Assigned task
Write a continuation of the article on the HIV vaccine findings, beginning right after its final sentence.

Extracted text
New insights into HIV vaccine will improve drug development
January 10, 2013 in HIV & AIDS
Four years ago, a potential HIV vaccine showed promise against the virus that causes AIDS, but it fell short of providing the broad protection necessary to stem the spread of disease.
Now researchers—led by Duke Medicine and including team members from the National Institute of Allergy and Infectious Diseases of the National Institutes of Health, the U.S. Military HIV Research Program and the Thailand Ministry of Health—have gained additional insights into the workings of the vaccine that help explain why it benefited a third of recipients and left others vulnerable. The findings, reported in the Jan. 10, 2013, issue of the journal Immunity, are providing new options for vaccine designers to strengthen the drug.
"This study shows what types of antibodies the vaccine induced and gives us information that can guide the study of future vaccine trials," said senior author Barton Haynes, M.D., director of the Duke Human Vaccine Institute. "Understanding how this vaccine works is important to develop strategies to make it better."
The research team focused on an HIV vaccine candidate tested in Thailand called ALVAC. In 2009, AIDS researchers reported that the vaccine protected 31.2 percent of study participants from HIV infection. It was an encouraging protection rate, but short of the minimum 50-percent efficacy required to slow the epidemic, which afflicts an estimated 34 million people worldwide.
Since that time, researchers have been studying the vaccine for clues to its successes and failures in the hopes of making improvements. Haynes and colleagues reported last year they had found a correlation between a key antibody response to the drug and a lower risk of infection.

Collection entries
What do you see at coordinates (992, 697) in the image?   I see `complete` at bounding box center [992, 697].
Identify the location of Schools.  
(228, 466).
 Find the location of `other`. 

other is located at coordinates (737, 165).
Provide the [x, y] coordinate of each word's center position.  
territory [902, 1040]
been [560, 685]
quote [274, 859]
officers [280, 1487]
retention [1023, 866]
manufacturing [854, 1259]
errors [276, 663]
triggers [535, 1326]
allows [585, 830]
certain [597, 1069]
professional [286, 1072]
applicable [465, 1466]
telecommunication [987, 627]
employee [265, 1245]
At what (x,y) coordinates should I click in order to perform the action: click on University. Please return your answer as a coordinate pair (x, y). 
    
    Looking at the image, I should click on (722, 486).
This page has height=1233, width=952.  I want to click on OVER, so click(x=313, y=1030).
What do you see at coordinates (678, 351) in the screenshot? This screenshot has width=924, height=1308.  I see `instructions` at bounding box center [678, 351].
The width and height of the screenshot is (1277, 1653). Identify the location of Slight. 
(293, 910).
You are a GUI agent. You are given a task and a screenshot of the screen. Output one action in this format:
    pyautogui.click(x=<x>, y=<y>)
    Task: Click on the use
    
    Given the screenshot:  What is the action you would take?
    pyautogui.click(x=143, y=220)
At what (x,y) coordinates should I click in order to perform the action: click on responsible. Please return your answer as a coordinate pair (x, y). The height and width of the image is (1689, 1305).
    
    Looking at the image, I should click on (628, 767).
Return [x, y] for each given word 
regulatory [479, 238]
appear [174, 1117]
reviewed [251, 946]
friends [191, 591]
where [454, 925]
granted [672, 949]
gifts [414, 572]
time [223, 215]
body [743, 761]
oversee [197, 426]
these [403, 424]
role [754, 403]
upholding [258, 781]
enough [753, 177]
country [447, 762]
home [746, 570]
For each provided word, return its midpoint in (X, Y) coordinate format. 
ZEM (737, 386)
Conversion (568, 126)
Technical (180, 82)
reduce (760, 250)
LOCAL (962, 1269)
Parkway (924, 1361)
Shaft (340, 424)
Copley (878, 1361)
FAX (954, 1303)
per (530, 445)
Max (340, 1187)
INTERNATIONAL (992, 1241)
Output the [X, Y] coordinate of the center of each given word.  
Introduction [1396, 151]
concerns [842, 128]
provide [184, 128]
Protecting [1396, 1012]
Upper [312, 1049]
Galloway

Exercise result
"But that was a correlation of risk, not necessarily a correlation of protection," Haynes said. "We couldn't prove that the antibody was the cause of protection."
In the current study, the researchers have strengthened the association between the vaccine-induced antibodies and found crucial characteristics of the antibodies induced by the vaccine. Analyzing the immune responses produced by three vaccine recipients in the original trial, the researchers isolated four key antibodies that targeted an important site on the HIV virus – a region known as V2.
In spite of variations in the V2 site's structure, the antibodies zeroed in on the virus, specifically binding at a position on the virus' outer coating that was already known for attracting immune warriors called neutralizing antibodies.
But the researchers found that the four vaccine-triggered antibodies worked differently than the neutralizing antibodies. Instead of attacking the virus directly, the vaccine-induced antibodies recognized virus-infected cells and flagged them for an attack by other immune cells.
The findings indicate that these types of V2 antibodies expand the immune system's arsenal against HIV, potentially enhancing the effects of the existing ALVAC vaccine.
"The next step for our research is to explore how to design immunogens to induce antibodies that can have broadly neutralizing activities," said Hua-Xin Liao, M.D., PhD, lead author and research director of Duke Human Vaccine Institute. "Our findings provide new targets for this research."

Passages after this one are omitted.